Il peut être tentant, lorsque l’on s’intéresse aux questions de la violence, de faire de la recherche un « dispositif d’enregistrement » des situations dramatiques que vit une population. Sur le plan épistémologique, le rôle de la recherche évolue alors entre deux polarités : une position descriptive, qui entend faire état le plus objectivement possible des données concernant l’étendue d’une forme spécifique de violence, ici le déplacement forcé ; une position normative à visée dénonciatrice, qui entend exhiber l’ampleur des faits pour mieux tirer la sonnette d’alarme auprès des décideurs internationaux. En réalité, ces deux polarités sont étroitement complémentaires : impossible d’attirer l’attention des décideurs en l’absence de données relativement stables ; face à la gravité des faits observées, il est difficile de ne pas vouloir contribuer à y mettre fin par tous les moyens disponibles, à commencer ceux du « whistle blowing ».

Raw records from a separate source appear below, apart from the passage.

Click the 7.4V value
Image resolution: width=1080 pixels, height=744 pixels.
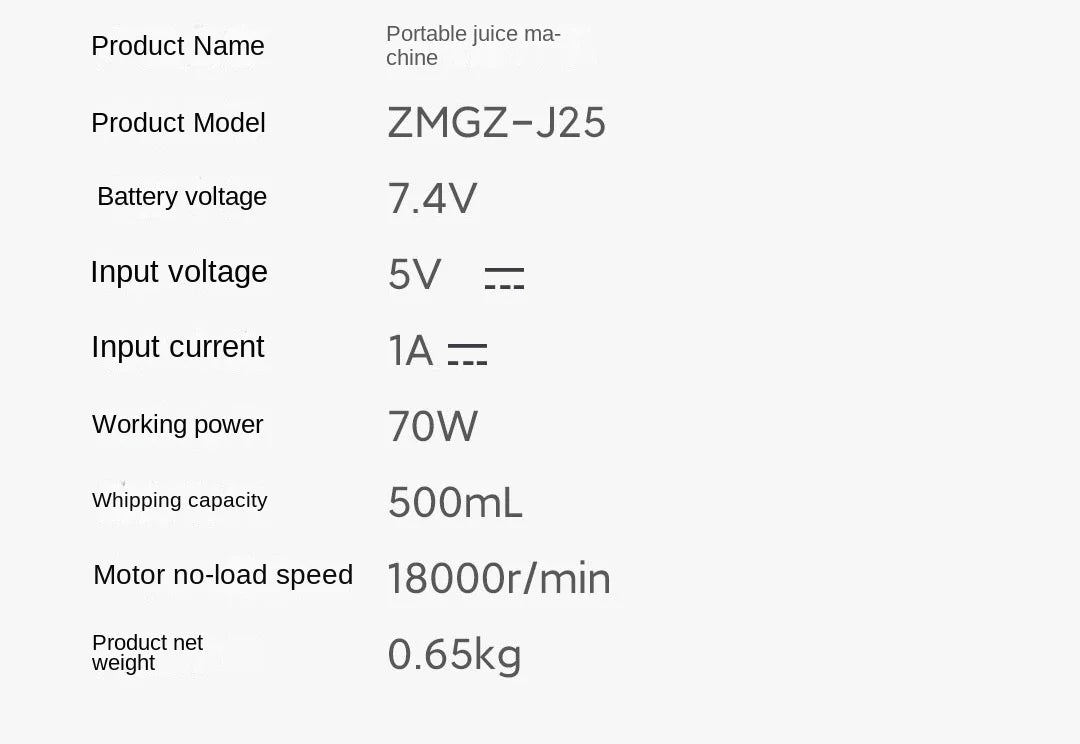click(432, 198)
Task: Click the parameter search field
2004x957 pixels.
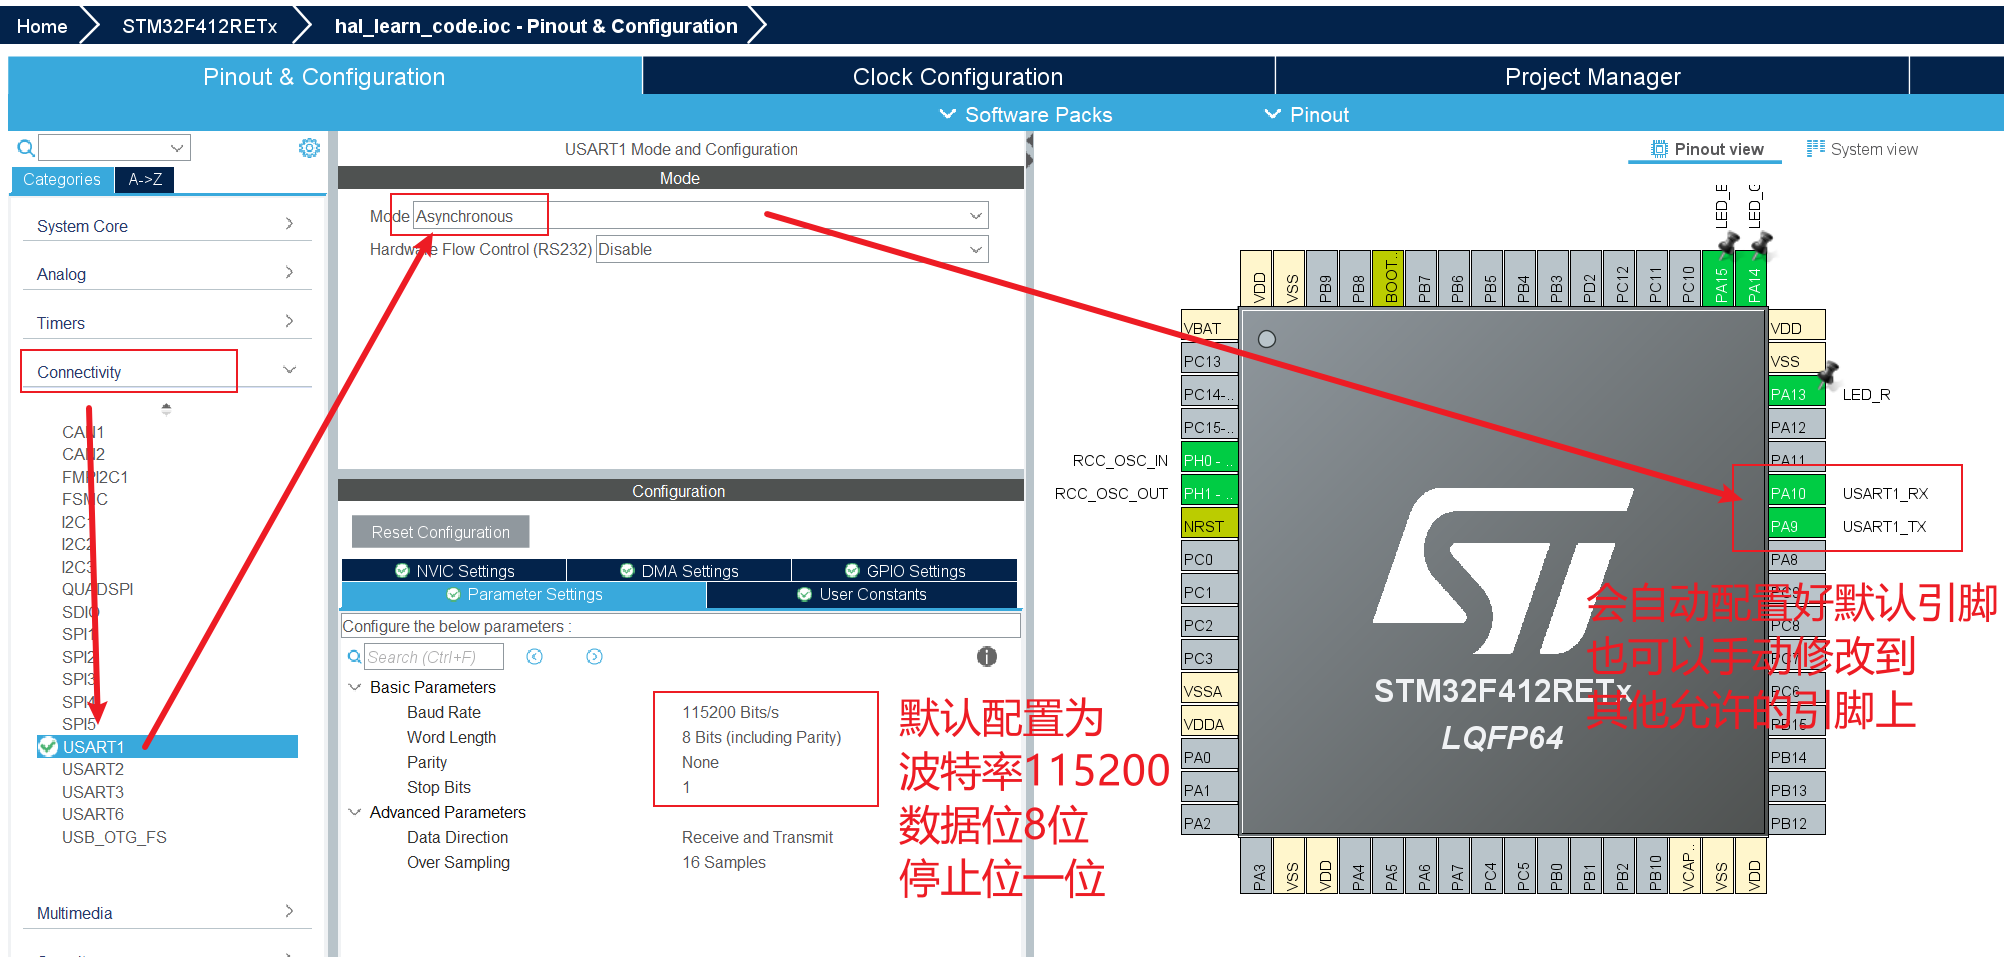Action: (x=433, y=657)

Pourtant, ce n’est à aucune de ces deux positions épistémologiques que cette contribution voudrait s’identifier, mais plutôt à une position « compréhensive-structurale ». À travers l’analyse du déplacement forcé, il s’agit d’examiner le type de violence qui préside à l’émergence d’une nouvelle « gouvernementalité » de la société colombienne, celle qui entend pénétrer toujours plus avant dans l’économie-monde tout en mettant un terme définitif au conflit armé qui ensanglante le pays depuis plus d’un demi-siècle. « Compréhensive », car il s’agit de comprendre comment, sur la longue période, s’ordonne un ensemble complexe de violences, dont la violence physique n’est que l’une des modalités particulières. « Structurale » car il s’agit de prendre appui sur une telle compréhension pour dégager la logique d’une structure : celle qui prévaut en Colombie, mais aussi celle qui semble caractériser le mode de gouvernance de l’économie-monde. De façon synthétique, ce mode de gouvernance passe par la diffusion de normes libérales de stabilisation de l’ordre politique mondial, visant la neutralisation des affrontements entre Etats-Nation et l’approfondissement de la division internationale du travail, au sein d’une économie de marché de dimension planétaire qui privilégie la mobilité des capitaux sur la stabilité et le « bien-être » des populations[1].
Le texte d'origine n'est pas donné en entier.